Kabul. Kathmandu. Dubai. Shanghai. We may envision these locales as exotic places and wonder what life is like there for ordinary people. Fiction can be a good way to climb into the skin of someone in another culture. The authors of each of the following novels portray their settings almost as another character.

“Years of Red Dust: Stories of Shanghai” is the latest book from Qiu Xiaolong. He offers 22 brief stories, set in Shanghai’s Red Dust Lane from 1949 to 2005. Like calligraphy, the author’s deft brushstrokes illuminate the effects that radical political and cultural changes have had on people in one small neighborhood in this historic city. Even the story titles – such as “Return of POW I,” “When Nixon First Visited China,” “Cricket Fighting,” and “A Confidence Cap” — evoke this unique place and time.

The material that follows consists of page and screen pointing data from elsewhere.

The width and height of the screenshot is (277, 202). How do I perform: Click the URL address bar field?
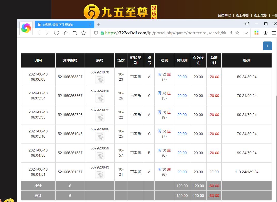click(x=165, y=33)
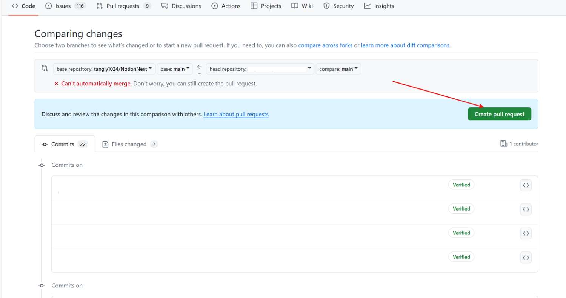Switch to the Files changed tab
Screen dimensions: 566x298
point(129,144)
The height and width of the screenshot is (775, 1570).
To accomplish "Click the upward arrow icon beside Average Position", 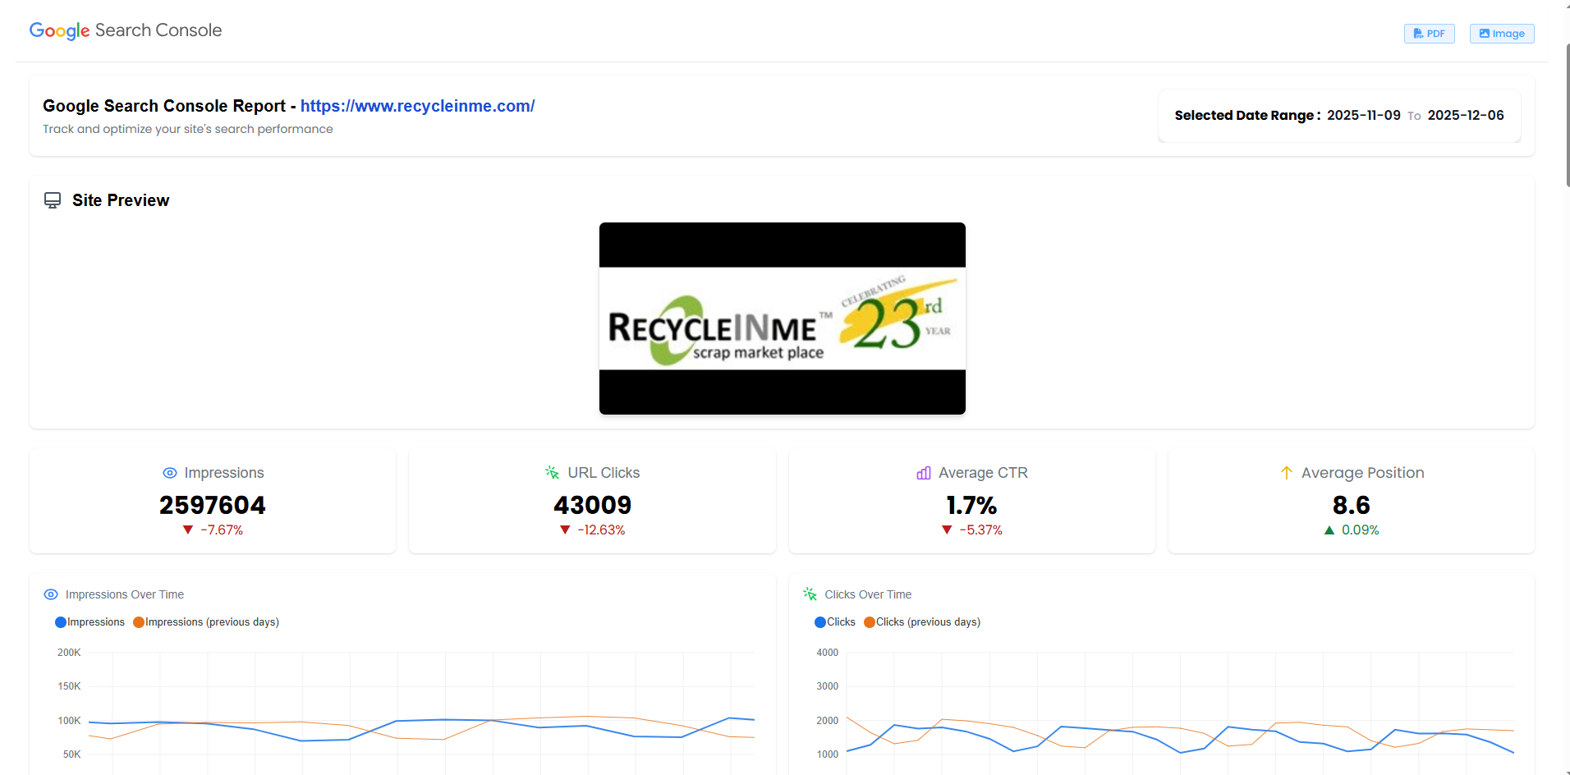I will (x=1285, y=473).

Qiu is also the author of four mysteries featuring Inspector Chen Cao, head of the Shanghai Police Bureau’s Special Case Squad. While his hero investigates murders, the author weaves in social commentary about the changes going on in modern China.

Dan Fesperman shows the clash of new and old in his portrait of boom town Dubai, a global city that is part of the United Arab Emirates. In his latest thriller, “Layover in Dubai,” American businessman Sam Keller extends his layover to keep an eye on, then search for a missing co-worker. The search leads him on a suspense-filled ride through Dubai’s glittering malls and foreign worker labor camps, and into conflicts between Western culture and local religious traditions. According to a “Booklist” review, “ ‘Layover in Dubai’ has plenty of action, but it's Fesperman's portrait of a truly bizarre place that will captivate readers.”

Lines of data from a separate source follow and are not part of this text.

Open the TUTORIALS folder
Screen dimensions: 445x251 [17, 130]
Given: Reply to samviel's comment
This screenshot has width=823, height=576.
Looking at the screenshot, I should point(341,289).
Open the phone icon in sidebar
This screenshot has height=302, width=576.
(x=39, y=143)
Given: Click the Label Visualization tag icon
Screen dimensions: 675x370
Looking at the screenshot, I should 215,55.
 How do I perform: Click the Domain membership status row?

Photographer Maria and journalist Imo face vast differences of language, culture, and religion in Kabul, Afghanistan, as they research a story about Afghani girls who have attempted suicide rather than enter arranged marriages with older men. In her novel “The End of Manners,” author Francesca Marciano evokes the landscape and environment of the region in addition to showing the moral complexities confronting both the local people and their visitors.

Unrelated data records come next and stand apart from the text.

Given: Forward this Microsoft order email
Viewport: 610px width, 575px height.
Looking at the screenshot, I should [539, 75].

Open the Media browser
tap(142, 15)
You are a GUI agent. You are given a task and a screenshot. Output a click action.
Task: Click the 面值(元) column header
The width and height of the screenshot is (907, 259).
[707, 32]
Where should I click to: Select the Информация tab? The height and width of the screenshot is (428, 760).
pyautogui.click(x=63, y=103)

“The Godfather of Kathmandu” is John Burdett’s fourth thriller to feature Buddhist Sonchi Jitpleecheep, a Royal Thai Police detective. Sonchai seeks personal solace from his guru, an exiled Tibetan lama, to deal with a personal tragedy, at the same time he investigates the most shocking crime scene of his career. Along the way, readers are treated to a vivid portrait of today’s Thailand.

We may never visit these places ourselves, but fiction can provide us glimpses into life in these fascinating faraway cultures.